### [Your goal]
Please turn all of the records below into a numbered list with one line per item, leaving out blank lines and omitting the pictures.

### [Records for locating described items]
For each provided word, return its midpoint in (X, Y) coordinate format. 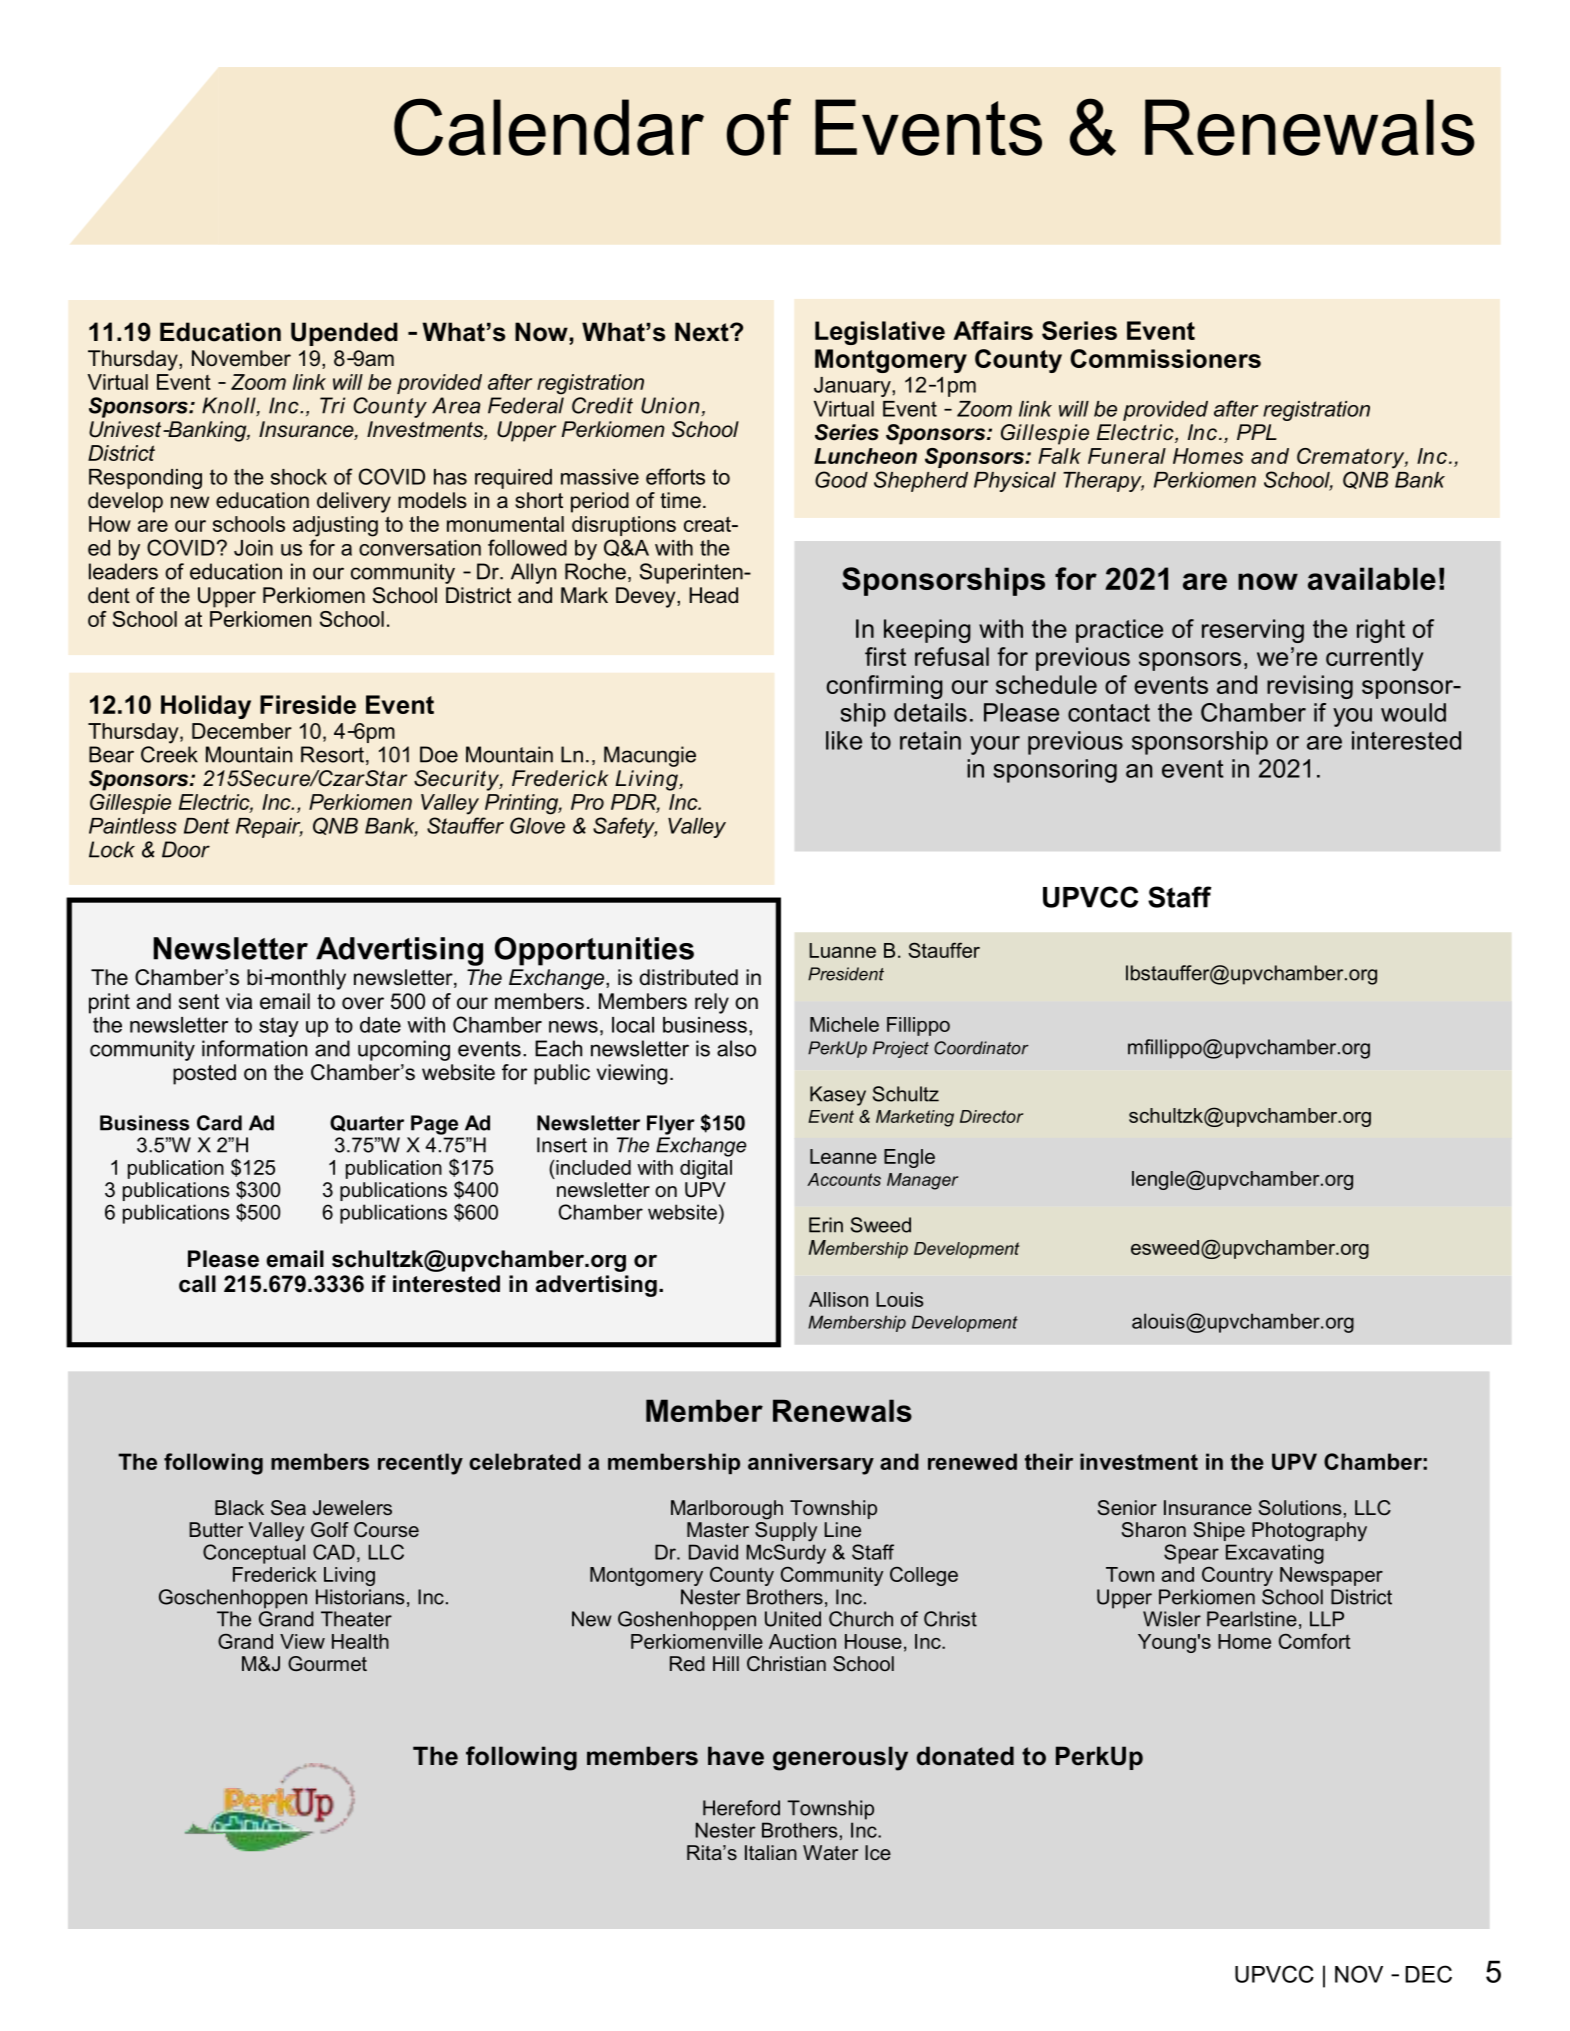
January (853, 387)
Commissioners (1165, 358)
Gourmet (327, 1663)
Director (991, 1116)
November (241, 358)
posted (204, 1074)
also (736, 1048)
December (242, 731)
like (844, 740)
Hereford (741, 1808)
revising (1310, 687)
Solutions (1300, 1507)
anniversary (811, 1464)
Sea (288, 1507)
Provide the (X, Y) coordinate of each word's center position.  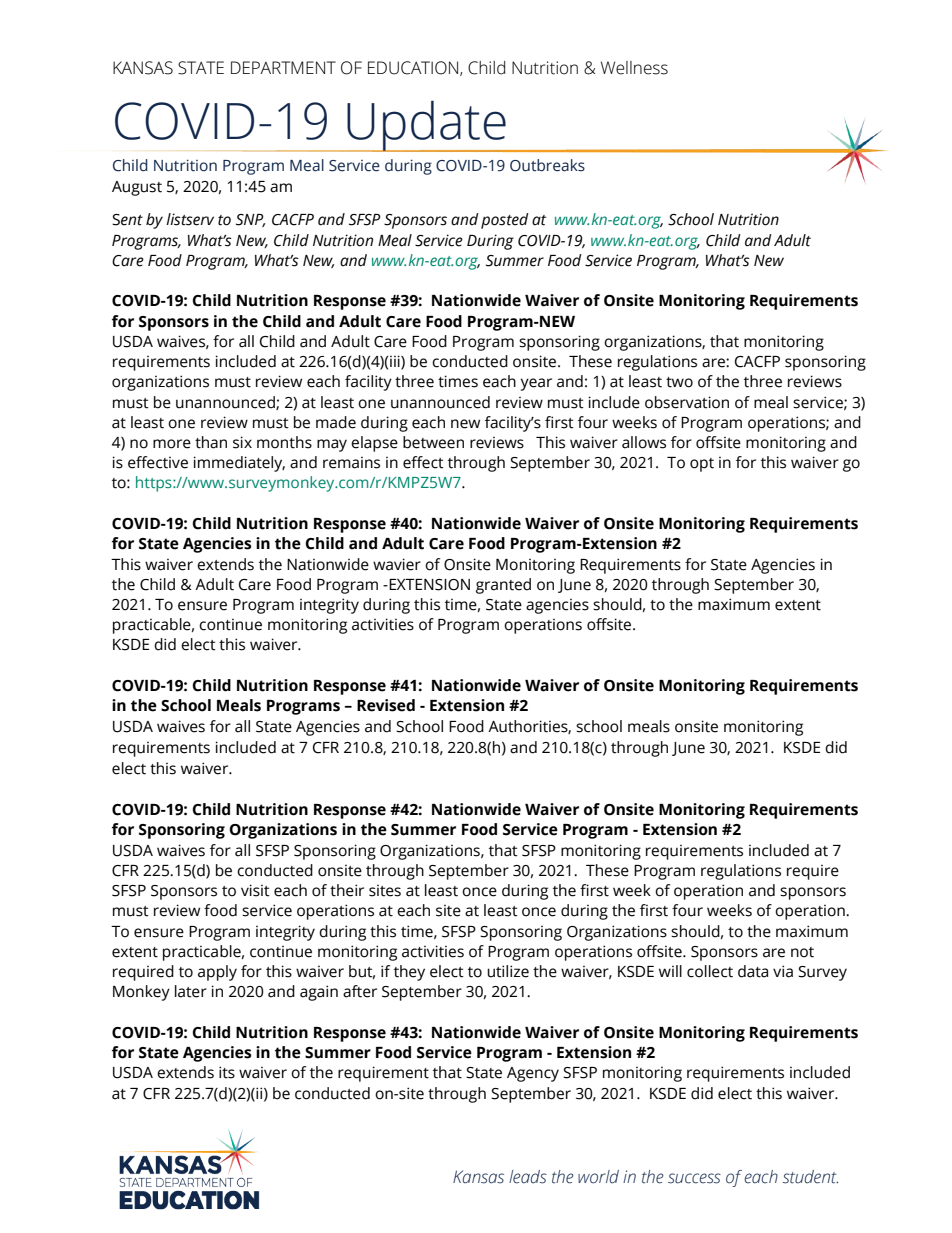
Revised (386, 705)
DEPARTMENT (283, 67)
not (802, 952)
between (433, 442)
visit (255, 890)
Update (426, 126)
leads (528, 1177)
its (227, 1072)
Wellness (634, 68)
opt (702, 465)
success (694, 1178)
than (211, 442)
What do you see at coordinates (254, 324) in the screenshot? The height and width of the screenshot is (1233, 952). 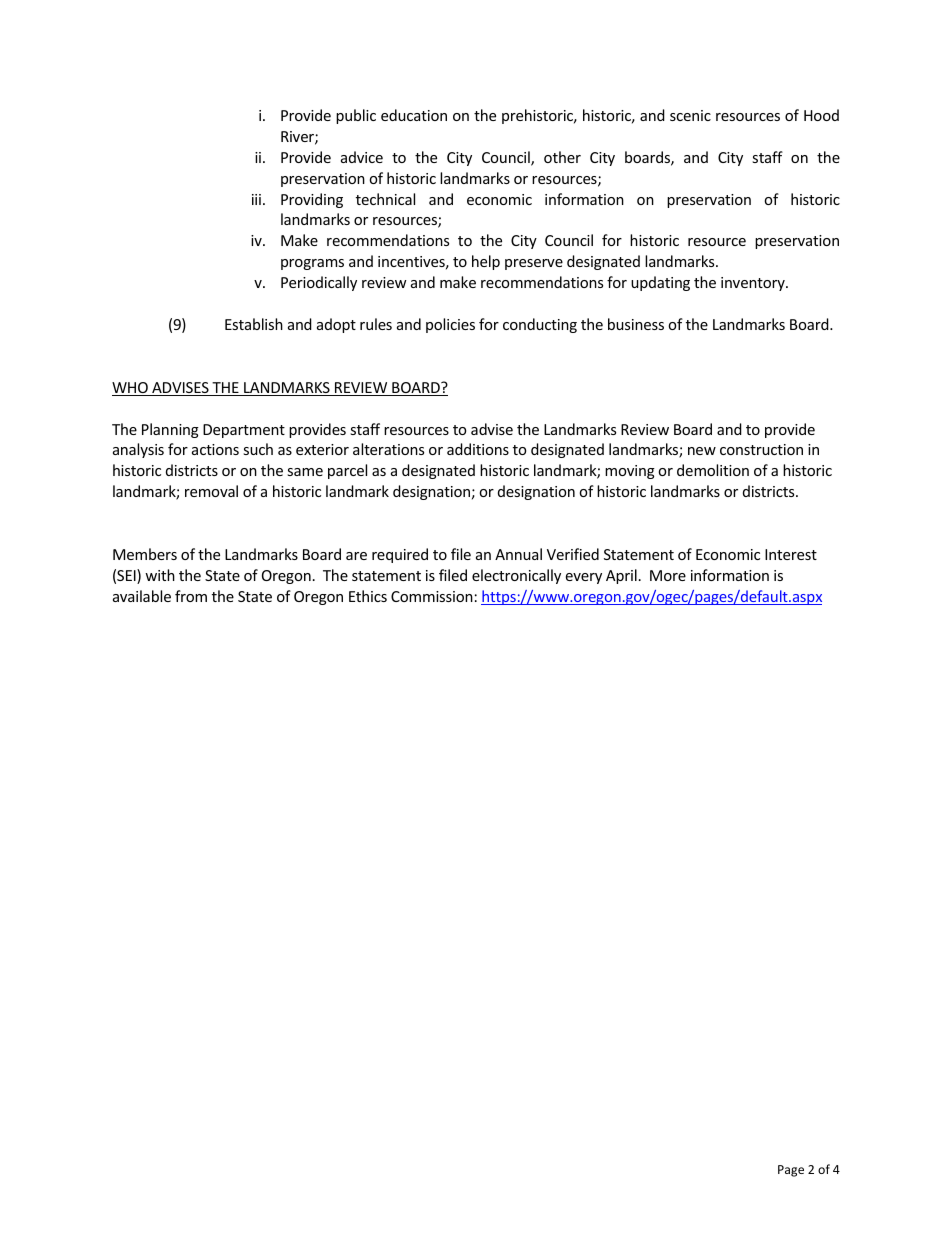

### [Reply to the task]
1. For each provided word, return its midpoint in (X, Y) coordinate format. 
2. January (853, 387)
3. Commissioners (1165, 358)
4. Gourmet (327, 1663)
5. Director (991, 1116)
6. November (241, 358)
7. posted (204, 1074)
8. also (736, 1048)
9. December (242, 731)
10. like (844, 740)
11. Hereford (741, 1808)
12. revising (1310, 687)
13. Solutions (1300, 1507)
14. anniversary (811, 1464)
15. Sea (288, 1507)
16. Provide the (X, Y) coordinate of each word's center position.  
17. Revised (386, 705)
18. DEPARTMENT (283, 67)
19. not (802, 952)
20. between (433, 442)
21. visit (255, 890)
22. Update (426, 126)
23. leads (528, 1177)
24. its (227, 1072)
25. Wellness (634, 68)
26. opt (702, 465)
27. success (694, 1178)
28. than (211, 442)
29. What do you see at coordinates (254, 324) in the screenshot? The height and width of the screenshot is (1233, 952). 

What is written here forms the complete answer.